Remember that foundations don’t make grant decisions – the people that work there do. And all people – including grant officers and foundation board members – make decisions first with their hearts and emotions and only then look to back those decisions up with facts and figures. Great nonprofit grant writing means eliciting emotions from the people reading your grant proposals.
Of course, grant proposals can and should include more facts, figures, budgets, and metrics than your average fundraising solicitation. While most fundraising appeal letters should be about 90% emotion and 10% facts, your grant proposals should be about 60% emotion and 40% facts. It’s important to notice those numbers: your nonprofit grant writing should still be more than half-focused on emotions. In my experience, the average organization spends only 10-20% of each grant proposals focused on feelings, vision-casting, and storytelling, which is a huge mistake.

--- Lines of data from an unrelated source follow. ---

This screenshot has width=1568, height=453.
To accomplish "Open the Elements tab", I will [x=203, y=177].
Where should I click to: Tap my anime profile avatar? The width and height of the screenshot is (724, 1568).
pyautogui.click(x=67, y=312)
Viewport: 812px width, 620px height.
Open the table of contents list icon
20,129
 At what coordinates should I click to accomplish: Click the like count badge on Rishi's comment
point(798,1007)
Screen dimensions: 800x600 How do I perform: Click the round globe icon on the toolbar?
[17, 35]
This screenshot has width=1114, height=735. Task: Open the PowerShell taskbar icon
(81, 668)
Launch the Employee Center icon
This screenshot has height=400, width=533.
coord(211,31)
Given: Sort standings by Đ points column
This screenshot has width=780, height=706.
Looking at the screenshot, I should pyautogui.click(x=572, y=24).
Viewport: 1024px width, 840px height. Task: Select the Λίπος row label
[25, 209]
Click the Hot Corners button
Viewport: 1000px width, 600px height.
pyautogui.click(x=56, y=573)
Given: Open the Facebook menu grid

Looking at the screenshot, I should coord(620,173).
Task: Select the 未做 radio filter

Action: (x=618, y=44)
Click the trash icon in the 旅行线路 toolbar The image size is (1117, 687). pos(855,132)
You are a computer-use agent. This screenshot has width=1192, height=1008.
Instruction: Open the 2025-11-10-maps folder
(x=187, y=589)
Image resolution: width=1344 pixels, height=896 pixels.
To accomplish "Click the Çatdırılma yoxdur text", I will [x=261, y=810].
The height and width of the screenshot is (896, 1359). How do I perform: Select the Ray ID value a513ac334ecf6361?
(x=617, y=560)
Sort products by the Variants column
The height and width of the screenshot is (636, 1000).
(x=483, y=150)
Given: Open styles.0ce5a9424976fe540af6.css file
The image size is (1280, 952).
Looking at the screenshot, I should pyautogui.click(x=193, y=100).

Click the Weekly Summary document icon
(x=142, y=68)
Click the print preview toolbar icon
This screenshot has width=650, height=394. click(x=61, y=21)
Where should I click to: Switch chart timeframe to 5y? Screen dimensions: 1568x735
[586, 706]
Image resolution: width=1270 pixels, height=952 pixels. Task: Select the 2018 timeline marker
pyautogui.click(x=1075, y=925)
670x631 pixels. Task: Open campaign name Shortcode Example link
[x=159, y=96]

#6: Don’t Be Afraid to Pick-Up the Phone
Here’s another tip that falls into the “nonprofit grant writing is still fundraising – so treat it like fundraising” category: don’t be afraid to pick-up the phone and call foundations. This includes calling grant officers to ask questions and see if your organization would be a good fit for the funder, as well as calling to check on the status of your grant proposal. You should also call funders to thank them when they fund your nonprofit, and you should offer to update them on the funded project in-person or via phone, if they would like.
Some foundations have a “no phone call” policy, and others will prefer that you do all of your communications with them through snail mail and e-mail. Of course you should honor the wishes of the foundation and if they prefer other methods of communication, you should stick with those other methods. But all fundraising is based on building relationships – so don’t be afraid to pick up the phone and call foundations to start (or continue) building relationships with them.
#7: Focus on Building Long-Term Foundation Relationships
Remember that as with all fundraising, when it comes to nonprofit grant writing, one-time gifts are not enough. Your ultimate goal is to build long-term relationships with the foundations who are funding your work. Many nonprofits are able to build successful partnerships with foundation funders and receive financial support on a yearly basis for decades. It’s easier to get a “yes” from a foundation that has funded you in the past than it is to get a “yes” from a brand-new funder.
The best way to build long-term relationships with your foundation funders is to properly steward them. This means thanking them for their support on a regular basis, recognizing them on your website, in your annual report, and other appropriate places, providing them with regular updates (without always asking for a new grant in every communication) and treating them like valuable partners and investors in your work.
Individual Fundraising vs. Nonprofit Grant Writing
One final thing that it is important to mention: no matter how successful you are with nonprofit grant writing, every organization should be focused more on individual fundraising than on foundation fundraising.
Yes, grant funding can be an important part of your revenue mix… and yes, most nonprofits should spend some time focused on finding and winning grants for their work. But foundations are far more fickle than individual donors, and there is far more money available from individual donors than there is from foundations (individuals give about 4 times as much money each year, in the aggregate, to nonprofits than do foundations).
Thus, while nonprofit grant writing is important, your organization should be spending 3-4 more time and resources on individual fundraising than you do on grant writing. That being said, both strategies can be powerful ways to raise more money to support your work.